The mystery was solved in an unexpected way. When the Sulitjelma tourist and training center published a color brochure in 1983, the lamp appeared in one of the pictures. A/S Sulitjelma Gruber reacted immediately and demanded the lamp back. In a letter dated 12. July In 1983, the company determined that the lamp was the property of the company through its protected monogram, and that it should be handed over to the Sulitjelma Mining Museum "as soon as possible."
It was Bertel Malden, a loyal employee at A/S Sulitjelma Gruber's head office in Oslo throughout his professional life, who raised the alarm when the lamp appeared in the brochure.

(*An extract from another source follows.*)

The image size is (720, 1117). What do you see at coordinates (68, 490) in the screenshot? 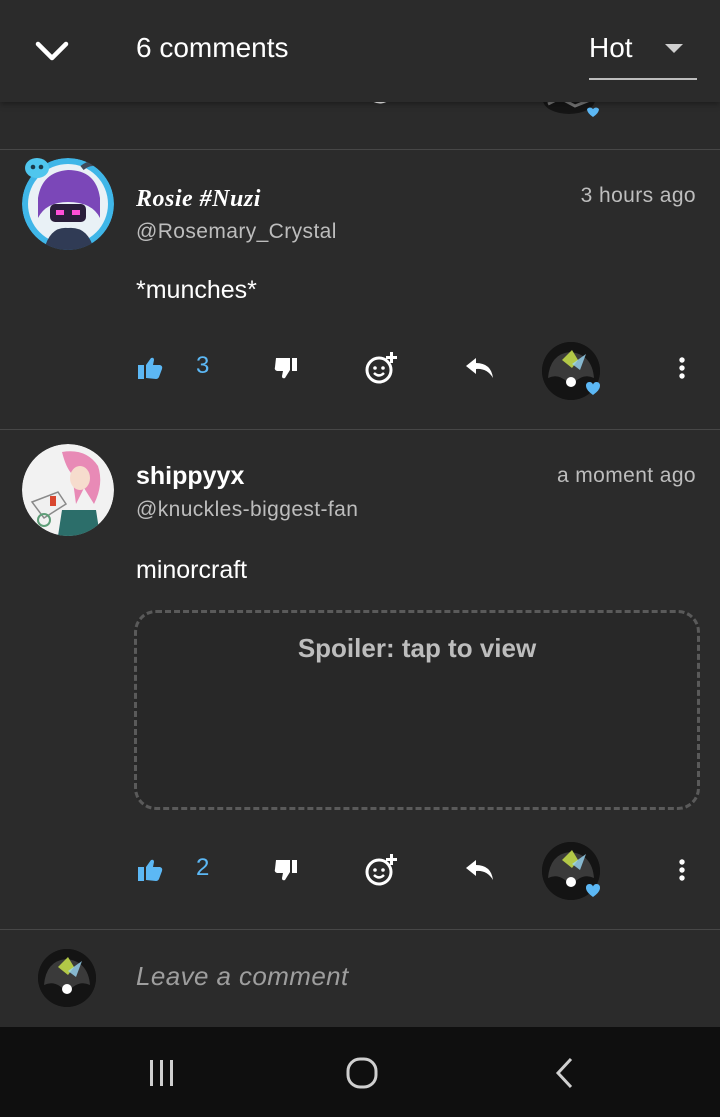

He had himself packaged and sent the lamp to Sulitjelma in 1953, and recognized it immediately. Malden initiated the process to return the lamp to its rightful owner.
The demand that was never forgotten
When the lamp was still not returned, a new letter followed on 31 August of the same year. The tone was sharper. A/S Sulitjelma Gruber described the demand for its return as something that one would “never forget or waive”. An agreement was eventually reached that the museum’s ownership rights were recognised, but that the lamp could temporarily remain hanging in the hotel’s fireplace room, as long as it was “for public viewing”.
The Sulitjelma tourist and training center changed owners and operating methods several times over the years. The lamp followed, through hotel and periods as an asylum reception center. But the requirement from 1983 was never waived.
For the last period, the copper lamp has been locked in a room next to the fireplace room at Sulitjelma Hotel,
Ready for museum
It was Wenche Spjelkavik, deputy chairman of the Sulitjelma Historical Society, who in February 2026 found the crucial papers about the copper lamp under scrapping in the historical society's archives, and who urged the Nordlandsmuseet to take up the matter again. In a telephone conversation on 10 March 2026, Kjell Basse Lund confirmed that he attended a meeting where all parties recognized that the Sulitjelma Mining Museum had ownership of the copper lamp. Lund represented the Sulitjelma Miners' Association, and the meeting also brought together the head of the Norwegian Workers' Association, Harald Øverås, and the Sulitjelma Tourist and Training Centre. The Nordlandsmuseet requested that the lamp be transferred to the Sulitjelma Mining Museum, and received a positive response.
- The copper lamp is one of the great jewels from Sulitjelma's heyday. It will be great to have it back in place with light in it. It also has an exciting story behind it, it disappeared for many years, and no one really knows why, sums up John Gunnar Olsen, at the Sulitjelma Mining Museum.
After so many years, the lamp needs professional cleaning and conservation. The copper lamp has faux marble in the side panels, and bears the mark of many years in the smoky atmosphere of the fireplace room. The lamp has now been delivered to the Sulitjelma Mining Museum, where it will be preserved and exhibited in a professionally responsible manner, as was always the intention.
The copper lamp is packed for transport to the Sulitjelma Mining Museum.